Engineering: Vowel Landmark Detector implementation

Scoring technique

Scoring is complicated by limitations of the acoustic transcription. For training, reference landmarks were generated from the acoustic transcription, and scoring was done by comparing detected landmarks to the reference landmarks, resulting in Token Error Rate (TER).

Baseline experiment

Mermelstein's original syllable detector was implemented, and its performance on TIMIT (26.2% TER) was substantially worse than Mermelstein reported (9.5% error), probably because of the more comprehensive data set. Changing the original energy band (500 to 4000 Hz) to the F1 range (300 to 900 Hz) reduced error to 13.4% TER, and allowed elimination of post processing to detect fricatives, simplifying the algorithm.

Combining acoustic cues

Unlike Mermelstein's syllable detector, the VLD must generate confidence scores for landmarks (not just a binary decision). The three acoustic cues (peak-to-dip value, duration, and level) must be combined for the confidence score. Manual combinations (linear and nonlinear) were found to be difficult to optimize and not satisfactory. A neural net (multi layer perceptron, or MLP) was found to be adequate with one hidden layer of two units.

Incorporating MLP into Detector

The MLP was optimized in two stages. First it was optimized using back propagation, with a minimum mean-squared error metric. Then the result was reoptimized using gradient descent, to minimize TER (which is not differentiable).

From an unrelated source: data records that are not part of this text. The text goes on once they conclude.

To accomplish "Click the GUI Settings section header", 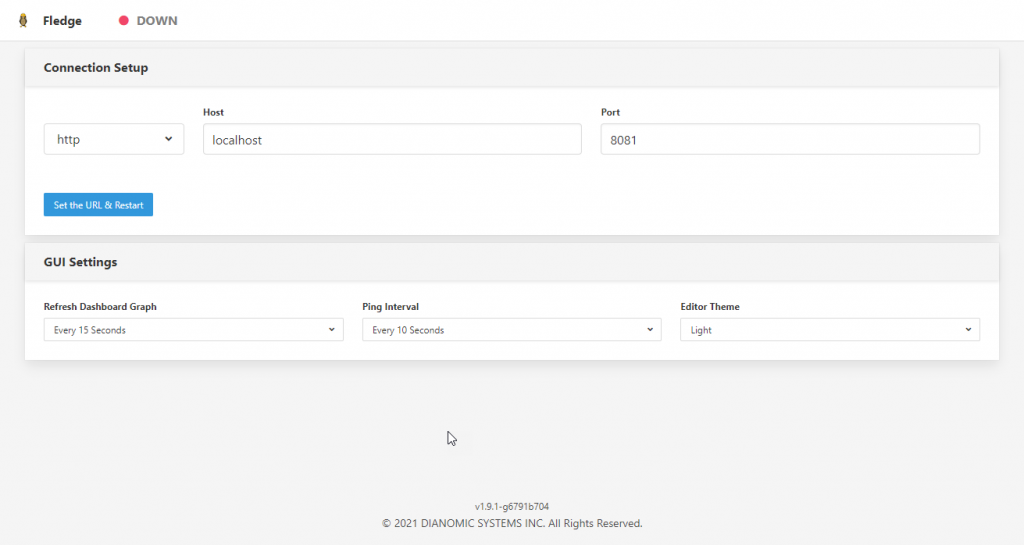I will click(80, 262).
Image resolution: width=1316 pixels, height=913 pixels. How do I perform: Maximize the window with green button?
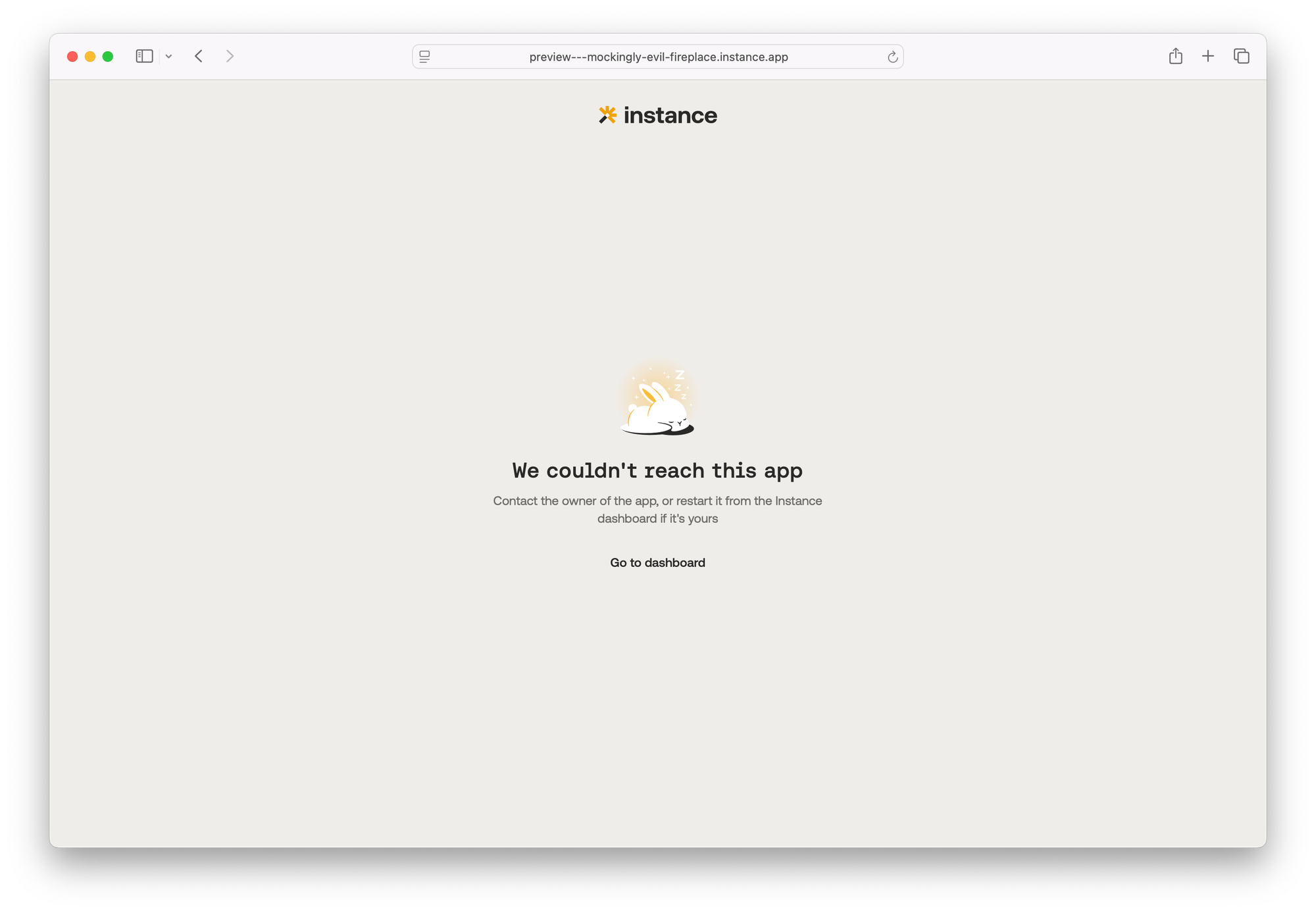(108, 57)
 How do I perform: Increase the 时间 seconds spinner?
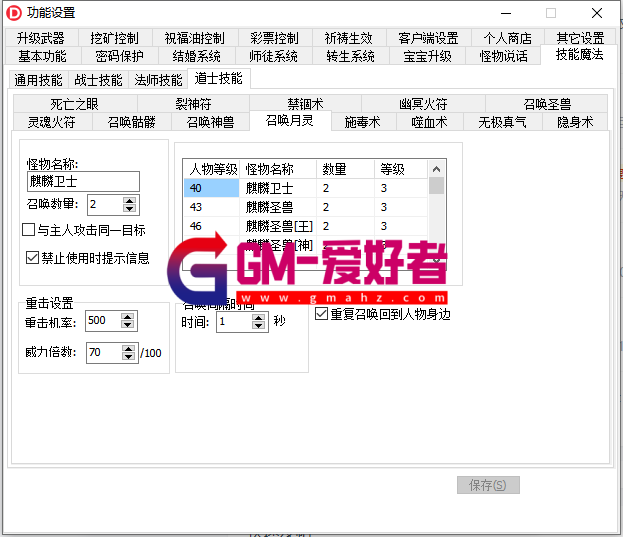(x=259, y=318)
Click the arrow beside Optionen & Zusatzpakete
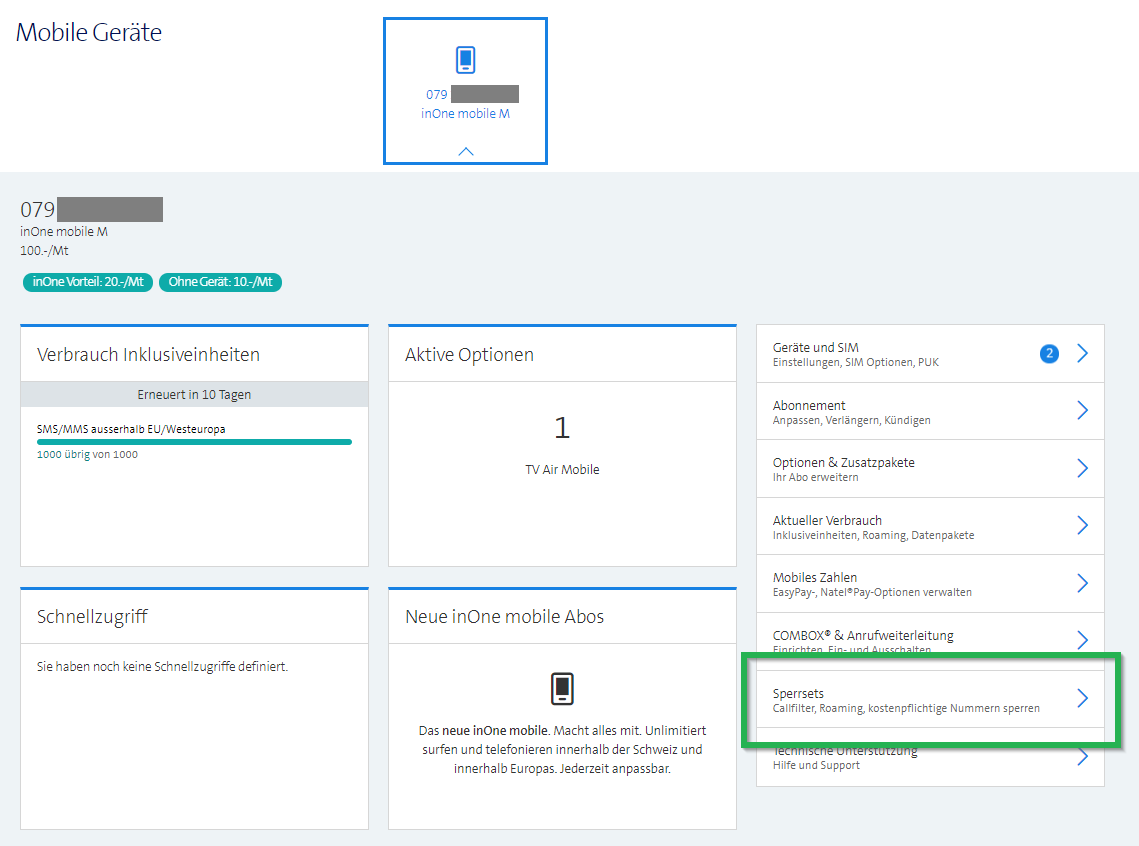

Evaluation and error analysis

When evaluated using canonical error categories (strict detection, insertion, and deletion), the final version of the VLD yields an error rate of about 38% (24% deletions, 14% insertions). When evaluated using more appropriate error categories (not counting deletions in VV context, and allowing skewed detections), the error rate drops to about 12% (8% deletions, 4% insertions).

Skewed detections happen mostly in semivowels, but also in obstruent consonants (1/4 of all skewed detections), and account for about 75% of all strict insertion errors. Deletions in VV context account for about 1/5 of all deletions.

Confidence scoring

Confidence scores can be generated either from the output of the MLP alone (scaled to fall between 0.0 and 1.0), or from a combination of the MLP output with the hard limit (using 1.0 when the decision is made by hard limit, and using the MLP output when the decision is made by the MLP). Neither is entirely consistent. Further work is needed on this area, either via a separate confidence estimator, or by rework of the convex hull algorithm.